Designating task-specific spaces in your house whenever possible can help you focus more quickly, keep things organized, save precious time in the windows you get during the day to work on other responsibilities, and help you be more present and focused on each task as you engage with it during your crazy waking hours.

Tip Four: Incorporate Self Care

You may feel like this is impossible. That self-care is something you’ll have to revisit in twenty years when the kids are out of the house. That you’re only getting four hours of sleep a night, and to even think about incorporating a yoga class or a salon visit once a week is laughable.

However, self-care is critical to your wellbeing and your continued ability to be able to show up in each of your vastly different and intensely demanding roles. Even if only for one half-hour block in a month, taking time to recharge with some self-care is a vital tool for managing stress.

Make a plan. Choose an activity. Put it in your planner. Make it happen.

Tip Five: Build a Support System

Finally, no one can pull off this kind of feat on one’s own. This could arguably be the most important part of a survival strategy to make it through parenting, employment, and studies all at once.

Networks and support systems take time, effort, intentionality, and investment to create. But the returns are magnitudes larger. For some people, family members might live close enough that they can provide a significant portion of a support system.

If you are lucky enough to have parents, in-laws, or other family within driving distance, talk to them about being involved either on a regular basis or just as an emergency number you can call when things implode, and you need some extra hands.

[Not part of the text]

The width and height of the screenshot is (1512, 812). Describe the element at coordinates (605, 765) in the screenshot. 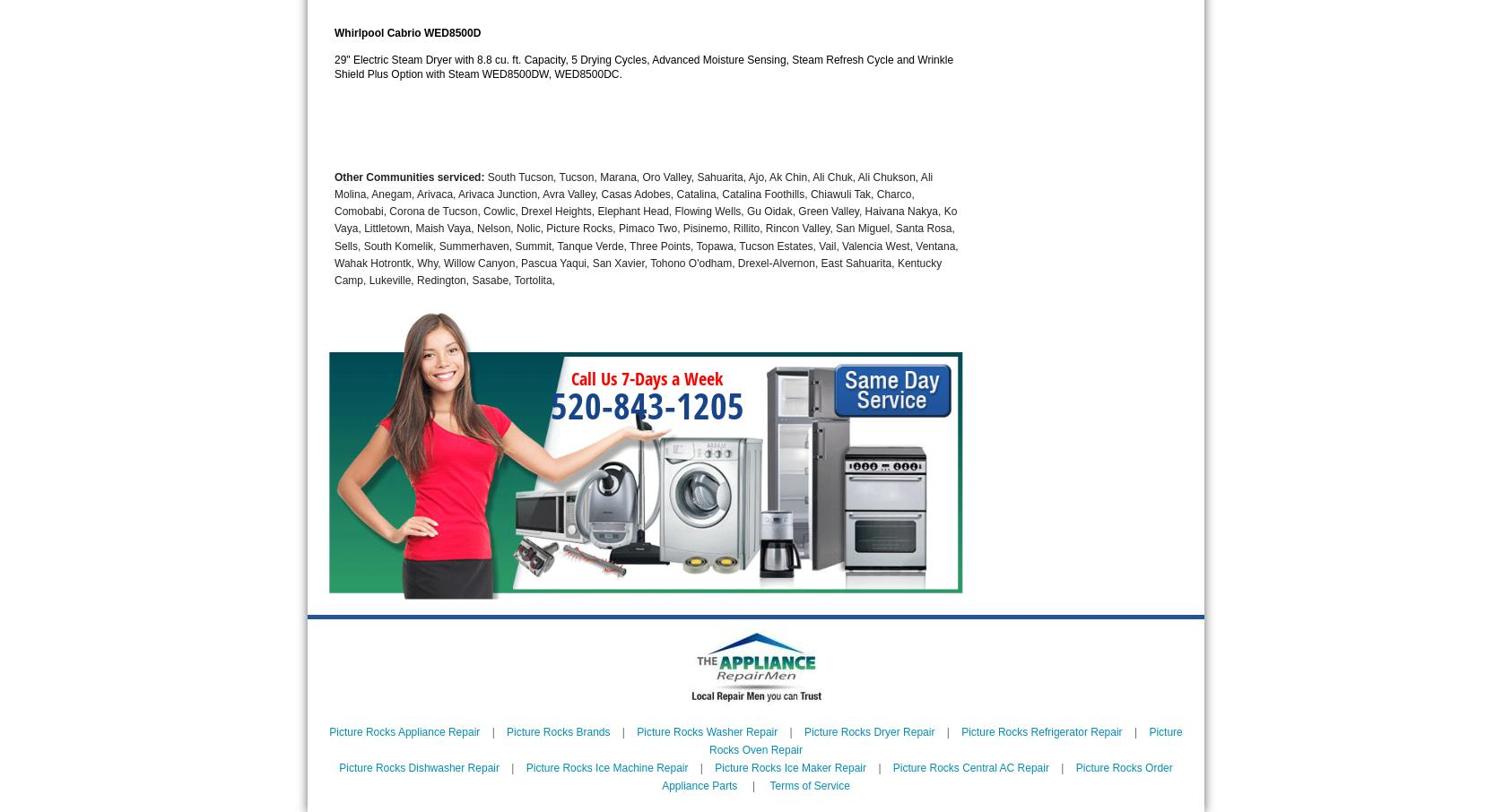

I see `'Picture Rocks Ice Machine Repair'` at that location.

For those of us who do not have family close or available (or the types of relationships with those family members that would allow for this), support systems can be built with other types of relationships. Join parenting clubs, identify people on your street or in your neighborhood, make friends with parents from your kids’ school(s), or see if you can attend an interest group or two in your area to start building friendships that might become parts of a support network in the future.

It takes courage, but investing the energy and time into building these relationships can help you tremendously in the long run (as well as give you people you can also help when they need it).